Lake in Jiangsu Province, China

Yangcheng Lake (阳澄湖 (Yángchéng Hú)) is a freshwater lake in Suzhou, Jiangsu province, China, about 3 km northeast of the city center. The lake is 17 km long from north to south, with an average width of 8 km from east to west, a surface area of about 20 km2, and ranges in depth from 1.5–2 m.

Yangcheng lake is located between Lake Tai and the Yangtze River. It crosses the boundary between the Suzhou and the county-level cities of Changshu and Kunshan. The 2310 m-long Yangcheng West Lake Tunnel (阳澄西湖隧道) runs underneath the lake, and the lake itself is served by both a mainline high-speed railway station Yangchenghu railway station and 2 stations of the Suzhou Metro system: Yangchenghu South station on Line 5 and Yangchenghu East on Line 11.

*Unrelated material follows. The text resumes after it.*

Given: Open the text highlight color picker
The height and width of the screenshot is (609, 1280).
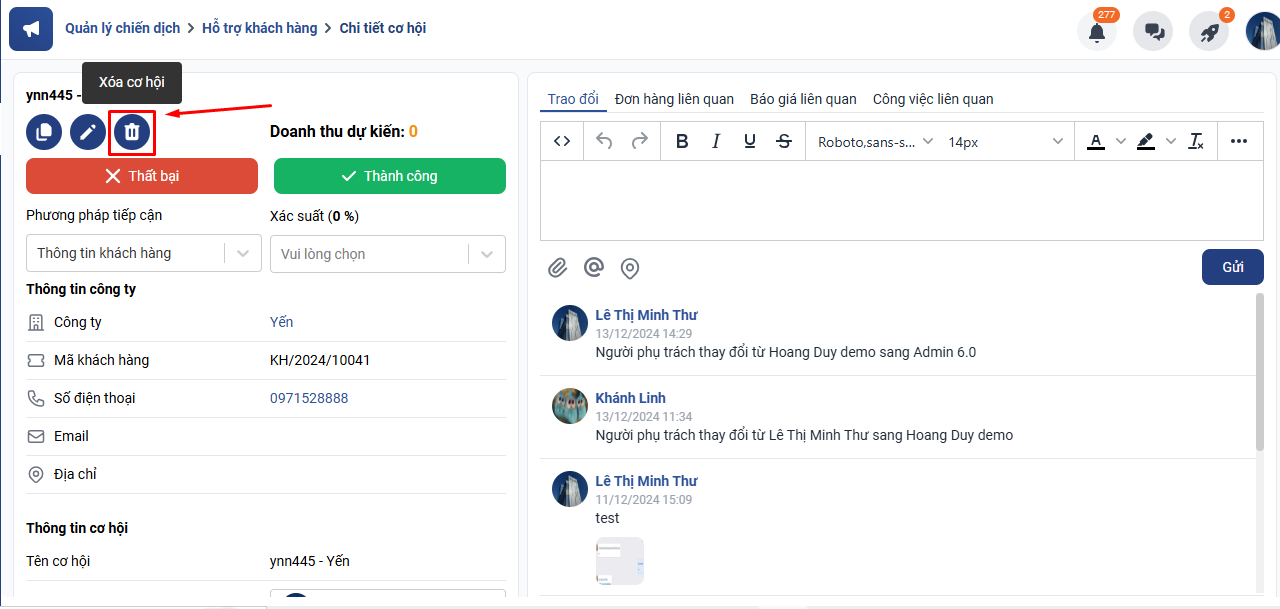Looking at the screenshot, I should point(1146,141).
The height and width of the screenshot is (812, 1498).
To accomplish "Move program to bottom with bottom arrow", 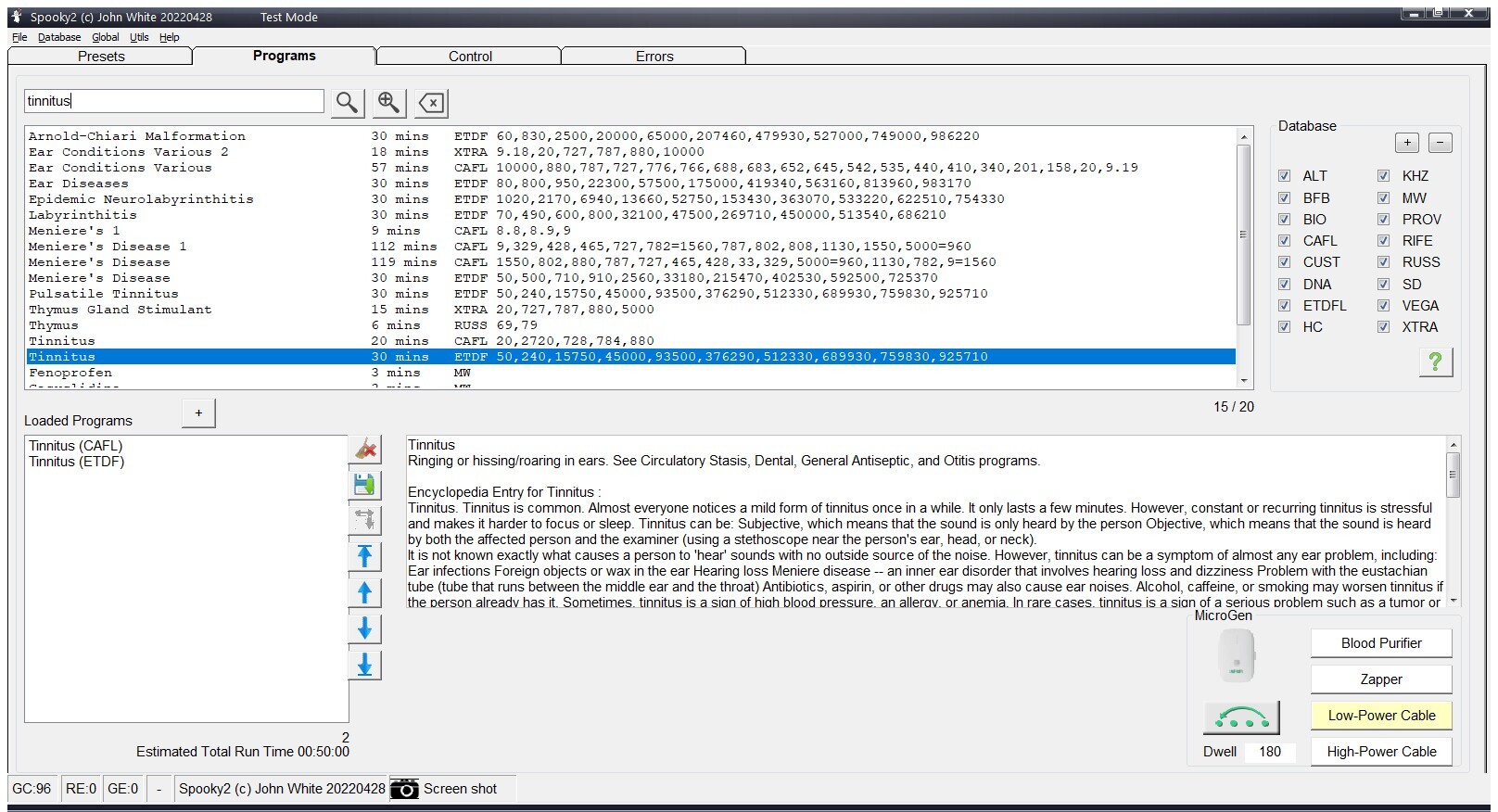I will 365,666.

The lake is the most famous native habitat for the Chinese mitten crab, which is considered a regional delicacy. The crabs migrate from Yangcheng Lake towards the Yangtze delta for mating in September and October, and the local fishermen harvest the animals during this migration. In 2002, the total production of Chinese mitten crabs in Yangcheng Lake was estimated to be about 1500 t.